Gli impegni erano tali e tanti da impedire loro di vedersi spesso e costantemente tanto da rendere l’attesa dura da sopportare, eppure, ogni incontro ripagava ogni sforzo.
 
Quella notte non ci fu bisogno di pregare che passasse la notte da lui, come in un sogno, stordito dal vino, dal fumo e dell’odore delle candele, Shirabu si lasciò condurre in camera, alla deriva nell’alta marea. Prima rude poi dolce, Ushijima lo spinse seduto sul letto aiutandolo a spogliarsi durante il tragitto, senza mai lasciarlo andare; mani e bocche sempre intrecciate con i respiri che si condensavano nell’aria fredda della stanza. Kenjirou sfilò delicatamente la camicia costosa dalle spalle del suo amante, lasciandola cadere a terra lentamente. Sospirò, scostò le coperte fresche di bucato adagiandosi sui guanciali, bello e fragile come un oggetto di cristallo, lasciò spazio al suo uomo fra le gambe.
Chiuse e riaprì gli occhi per abituarsi al buio quando solo le candele, oramai quasi consumate, illuminavano i loro corpi.
Lo amava? si amavano? cos’erano davvero? sarebbe stato capace di fare a meno dei suoi baci roventi, delle braccia che lo stringevano fino a fargli mancare il respiro? dei pomeriggi passati a sorseggiare tazze di tè in silenziosi discorsi privi di fronzoli ed eccessi, nel caso in cui la loro relazione sarebbe giunta al termine?
 
Fecero l’amore più volte con la stessa passione sempre silenziosi con il fiato corto e leggeri e impercettibili ansimi. L’alzatore rimase stretto al corpo dell’unico capitano per il quale aveva desiderato alzare la palla, respirando il suo profumo di muschio selvatico. Ammirava l’asso della sua attuale squadra, amava giocare dov’era ora, eppure, soltanto osservando Ushijima Wakatoshi aveva sentito un irrefrenabile impulso di servigli la palla, la migliore alzata possibile.

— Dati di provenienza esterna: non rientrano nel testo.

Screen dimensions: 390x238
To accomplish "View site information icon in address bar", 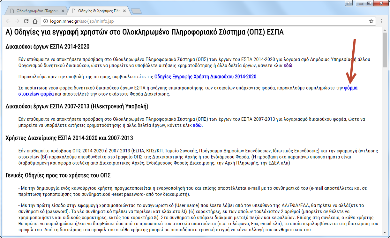I will 45,21.
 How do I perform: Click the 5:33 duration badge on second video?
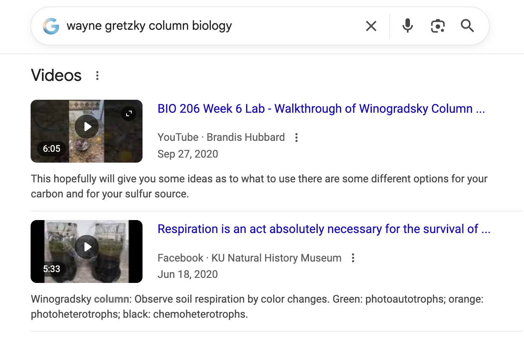[52, 269]
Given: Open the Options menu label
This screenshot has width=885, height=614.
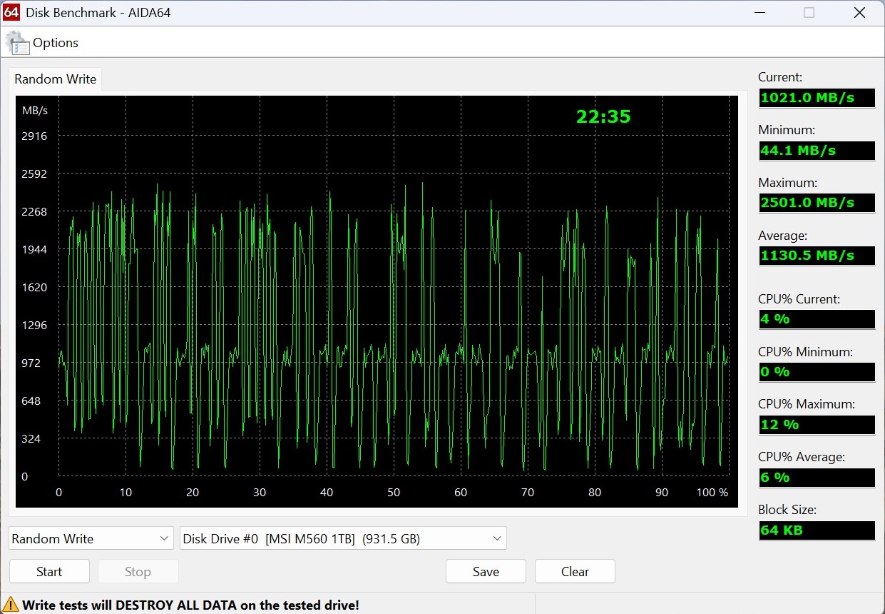Looking at the screenshot, I should tap(56, 43).
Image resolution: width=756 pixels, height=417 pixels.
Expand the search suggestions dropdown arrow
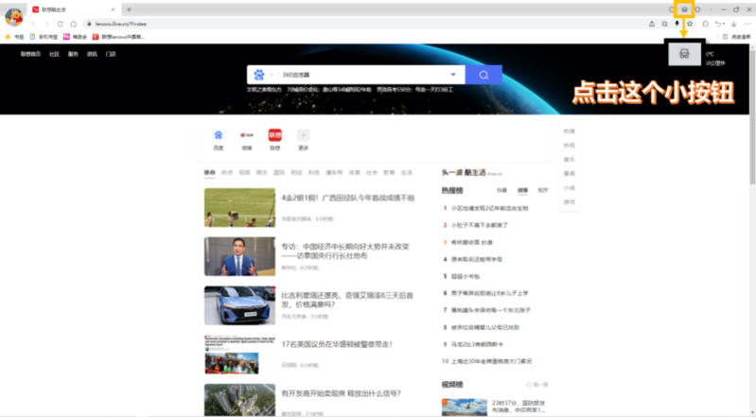coord(453,75)
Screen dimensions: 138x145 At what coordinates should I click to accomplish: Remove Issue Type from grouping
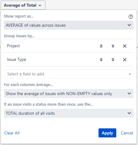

Se avesse potuto avrebbe giocato in eterno con lui, pronto a spingere la palla nel punto più alto, con la traiettoria, o l’angolazione migliore, per permettergli di schiacciare forte il pallone sul campo avversario. Si addormentò pensando a questo, al fatto che lo amava davvero, che mai avrebbe potuto lasciarlo andare.
 
«Ti amo…»
 
Tra il sonno e la veglia non sapeva dire se l’avesse pronunciato o solo pensato. Cosa importava? era la verità, non poteva considerarsi un peccato.
Invece sì, era una violazione alle regole che si erano imposti quando avevano iniziato a frequentarsi intimamente.
C’era una ragione se si frequentavano all’insaputa di tutti eccetto pochi amici fidati: avevano delle difficoltà oggettive che nessuno dei due poteva ignorare.
In primo luogo c’era la società, frequentarsi ufficialmente avrebbe potuto influire sul loro futuro da giocatori professionisti, nonché sulla loro immagine pubblica; in secondo luogo, la famiglia.  Shirabu non si preoccupava tanto per i suoi genitori. Erano persone normali, anonimi impiegati benché benestanti. Per la famiglia ricca e in vista di Wakatoshi (della madre), sarebbe stato scandaloso ed inaccettabile una relazione omosessuale.  Ricordava bene quello che l’asso gli aveva raccontato riguardo al divorzio dei suoi genitori. Nessuno dei parenti materni erano riusciti ad accettare completamente la storia d’amore fra lei ed un ragazzo di umili origini. Naoki non era poi così diversa da chi l’aveva cresciuta; aveva finito per trattare l’uomo che aveva scelto con sufficienza tipica delle persone convinte di essere superiori al proprio interlocutore; troppa freddezza fra di loro, una distanza diventata sempre più profondo fino al tracollo. A quel punto la separazione era stata una proforma. Il suo ragazzo segreto non sembrava averne sofferto molto, soffriva però l’assenza di suo padre partito per l’oltreoceano.
 
Come poteva sperare in un lieto fine?
 
Se quell’esternazione avesse disturbato l’altro, Ushijima non lo dette a vedere. A colazione mentre seguivano i telegiornali, si comportò come se nulla fosse.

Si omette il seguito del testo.